Governments and companies around the world spent decades loading up on trillions of dollars of debt whose interest costs rise and fall alongside inflation. But what served as cheap funding when prices were stagnant has rapidly become more expensive. The inflation-linked headache echoes the broader challenges arising at the end of more than a decade of global easy money, in which debtors borrowed vast amounts at very low, and sometimes negative, interest rates.
wsj Borrowing costs of all sorts have risen sharply for governments, businesses and consumers, as central banks have raised key interest rates to combat price pressures. Rates have surged on inflation-linked borrowings, but these aren’t the only source of pain. As standard bonds with fixed rates mature, they need to be replaced with more expensive new debt.
Meanwhile, interest rates on loans are often floating, meaning they quickly reflect changes in policy rates. Yields on benchmark 10-year fixed-rate bonds, a proxy for government borrowing costs, have climbed to about 4.3% for the U.K. and 3.9% for the U.S.

# Available data:
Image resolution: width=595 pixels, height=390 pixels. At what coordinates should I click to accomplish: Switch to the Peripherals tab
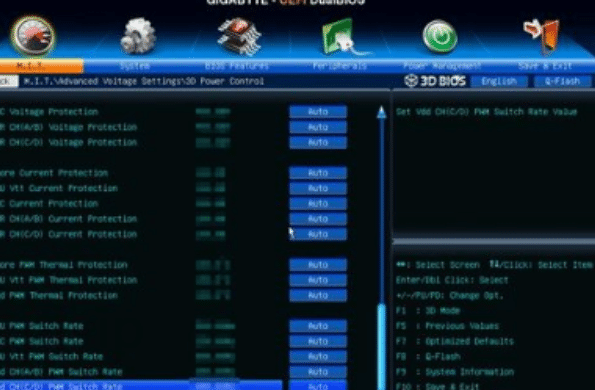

# Assigned task A:
List the three groups whose borrowing costs, according to the passage on rising borrowing costs above, have risen sharply.
# Assigned task B:
Carry on the passage on rising borrowing costs, starting after its final sentence.

# Your response A:
Governments, businesses and consumers.

# Your response B:
Both were below 1% during the pandemic. Governments will pay roughly $2.2 trillion in overall debt interest this year, Fitch Ratings estimates. The U.S.
Treasury’s interest cost grew 25% to $652 billion in the nine months through June. Germany’s debt-servicing bill is expected to soar to 30 billion euros this year, or some $33.2 billion, from €4 billion in 2021. Governments had $3.5 trillion in outstanding inflation-linked debt at the end of 2022, according to the Bank for International Settlements, equivalent to about 11% of their total borrowings.